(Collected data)
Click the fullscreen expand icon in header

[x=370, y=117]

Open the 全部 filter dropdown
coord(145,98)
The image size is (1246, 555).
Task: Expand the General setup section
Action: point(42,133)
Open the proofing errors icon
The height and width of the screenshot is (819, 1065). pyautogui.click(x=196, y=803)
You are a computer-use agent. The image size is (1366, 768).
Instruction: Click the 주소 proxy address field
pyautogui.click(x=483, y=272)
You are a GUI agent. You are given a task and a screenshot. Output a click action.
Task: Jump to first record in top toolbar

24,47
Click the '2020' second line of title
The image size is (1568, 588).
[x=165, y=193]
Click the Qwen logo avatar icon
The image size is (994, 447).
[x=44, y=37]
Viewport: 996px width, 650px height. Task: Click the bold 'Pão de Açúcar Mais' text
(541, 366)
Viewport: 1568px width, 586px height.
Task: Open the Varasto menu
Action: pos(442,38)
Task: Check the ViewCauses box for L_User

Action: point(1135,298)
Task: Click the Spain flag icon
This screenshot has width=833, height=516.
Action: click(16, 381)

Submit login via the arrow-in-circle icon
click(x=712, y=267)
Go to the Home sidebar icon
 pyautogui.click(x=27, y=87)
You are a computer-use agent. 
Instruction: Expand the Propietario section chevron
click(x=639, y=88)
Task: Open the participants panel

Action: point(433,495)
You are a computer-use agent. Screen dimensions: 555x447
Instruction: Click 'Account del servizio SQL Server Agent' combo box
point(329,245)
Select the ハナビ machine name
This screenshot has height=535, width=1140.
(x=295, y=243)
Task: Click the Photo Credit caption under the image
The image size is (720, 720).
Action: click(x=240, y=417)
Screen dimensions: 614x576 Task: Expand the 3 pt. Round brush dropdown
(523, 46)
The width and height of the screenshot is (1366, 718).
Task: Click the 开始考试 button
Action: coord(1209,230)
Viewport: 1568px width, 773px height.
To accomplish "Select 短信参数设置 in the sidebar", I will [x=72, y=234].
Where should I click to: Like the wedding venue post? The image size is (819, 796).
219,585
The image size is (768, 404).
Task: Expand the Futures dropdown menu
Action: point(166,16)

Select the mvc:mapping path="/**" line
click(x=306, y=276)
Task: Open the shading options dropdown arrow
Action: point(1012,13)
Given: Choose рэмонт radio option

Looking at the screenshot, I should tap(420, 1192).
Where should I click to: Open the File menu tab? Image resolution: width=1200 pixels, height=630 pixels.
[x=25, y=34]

> TASK BRIEF:
Write the records again exactly as they stand.

> ANSWER SPACE:
Click the fullscreen expand icon in header

[x=370, y=117]

Open the 全部 filter dropdown
coord(145,98)
The image size is (1246, 555).
Task: Expand the General setup section
Action: point(42,133)
Open the proofing errors icon
The height and width of the screenshot is (819, 1065). pyautogui.click(x=196, y=803)
You are a computer-use agent. The image size is (1366, 768).
Instruction: Click the 주소 proxy address field
pyautogui.click(x=483, y=272)
You are a GUI agent. You are given a task and a screenshot. Output a click action.
Task: Jump to first record in top toolbar

24,47
Click the '2020' second line of title
The image size is (1568, 588).
[x=165, y=193]
Click the Qwen logo avatar icon
The image size is (994, 447).
[x=44, y=37]
Viewport: 996px width, 650px height. Task: Click the bold 'Pão de Açúcar Mais' text
(541, 366)
Viewport: 1568px width, 586px height.
Task: Open the Varasto menu
Action: pos(442,38)
Task: Check the ViewCauses box for L_User

Action: point(1135,298)
Task: Click the Spain flag icon
This screenshot has width=833, height=516.
Action: click(16, 381)

Submit login via the arrow-in-circle icon
click(x=712, y=267)
Go to the Home sidebar icon
 pyautogui.click(x=27, y=87)
You are a computer-use agent. 
Instruction: Expand the Propietario section chevron
click(x=639, y=88)
Task: Open the participants panel

Action: point(433,495)
You are a computer-use agent. Screen dimensions: 555x447
Instruction: Click 'Account del servizio SQL Server Agent' combo box
point(329,245)
Select the ハナビ machine name
This screenshot has height=535, width=1140.
(x=295, y=243)
Task: Click the Photo Credit caption under the image
The image size is (720, 720).
Action: click(x=240, y=417)
Screen dimensions: 614x576 Task: Expand the 3 pt. Round brush dropdown
(523, 46)
The width and height of the screenshot is (1366, 718).
Task: Click the 开始考试 button
Action: coord(1209,230)
Viewport: 1568px width, 773px height.
To accomplish "Select 短信参数设置 in the sidebar", I will [x=72, y=234].
Where should I click to: Like the wedding venue post? The image size is (819, 796).
219,585
The image size is (768, 404).
Task: Expand the Futures dropdown menu
Action: point(166,16)

Select the mvc:mapping path="/**" line
click(x=306, y=276)
Task: Open the shading options dropdown arrow
Action: point(1012,13)
Given: Choose рэмонт radio option

Looking at the screenshot, I should tap(420, 1192).
Where should I click to: Open the File menu tab? Image resolution: width=1200 pixels, height=630 pixels.
[x=25, y=34]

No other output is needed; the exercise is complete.